= Deirdre Davis =

Scottish actress (born 1963)

Deirdre Davis (born 1963) is a Scottish actress. She is known for her role as Eileen Donachie in the BBC Scotland soap opera River City, which she starred in for almost 14 years, from its first broadcast on 24 September 2002 until May 2016. She has also appeared in the films Orphans (1998), The Debt Collector (1999), The Magdalene Sisters (2002), and The Rocket Post (2004).

==Early life and career==
Davis was born in Liverpool England, to Glaswegian parents. When she was a toddler, her parents moved back to Cardonald, Glasgow. She attended Penilee Secondary School, and it was only then that she realised her interest in drama. After secondary school, Deirdre studied a course in languages. However, she quit after a year to become a singer in a soul band.

At the age of 25, Davis went to the Royal Scottish Academy of Music and Drama. Soon after graduating in 1991, she got roles in theatre plays and short films.

==Television==
In 2002, Davis joined the cast of BBC Scotland's River City, playing the character of Eileen Donachie. She left the program in 2016, leaving Stephen Purdon as the final member of the original cast to leave the show.

==Theatre==
Davis has worked for a number of theatre companies, including the Tron Theatre, Perth Rep and 7:84 Theatre.

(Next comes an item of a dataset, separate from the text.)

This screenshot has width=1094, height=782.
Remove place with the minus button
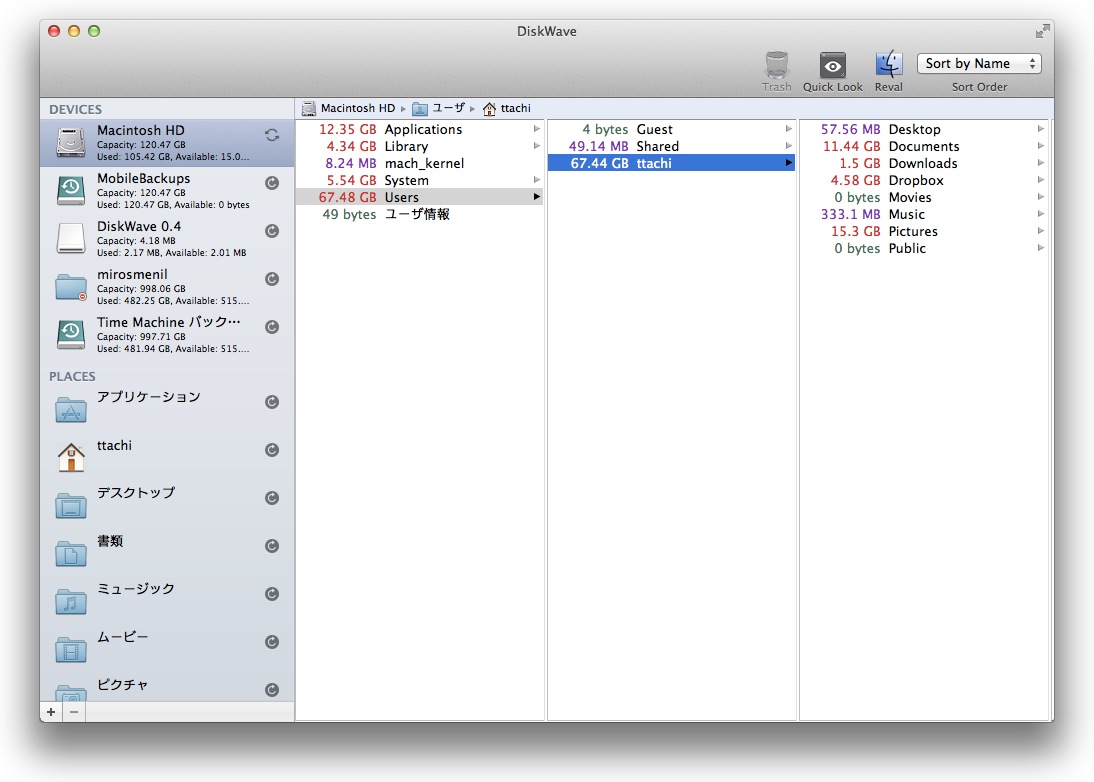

| Year | Title | Role | Company | Director | Notes |
|---|---|---|---|---|---|
| 2018 | The Last Witch | Janet Horne | Pitlochry Festival Theatre | Richard Baron | play by Rona Munro |

In 1999, Davis appeared with Jimmy Logan and Edith MacArthur in The Summertime has Come at Pitlochry Festival Theatre. Since then she has returned to Pitlochry several times, appearing in The Magistrate, Heartbreak House, Cinderella, Sleeping Beauty, Monarch of the Glen, Blithe Spirit, Heritage and North and South. She was also a member of the Pitlochry Festival Theatre's Winter Ensemble in 2021. She joined the summer season of shows at Pitlochry in 2022, appearing in Sherlock Holmes: A Study in Lipstick, Ketchup and Blood, Private Lives, Noises Off and Little Women.

In autumn 2023, Davis played Edie Rennie in the Lyceum Theatre, Edinburgh and Pitlochry Festival Theatre's production of Peter Arnott's Group Portrait in a Summer Landscape.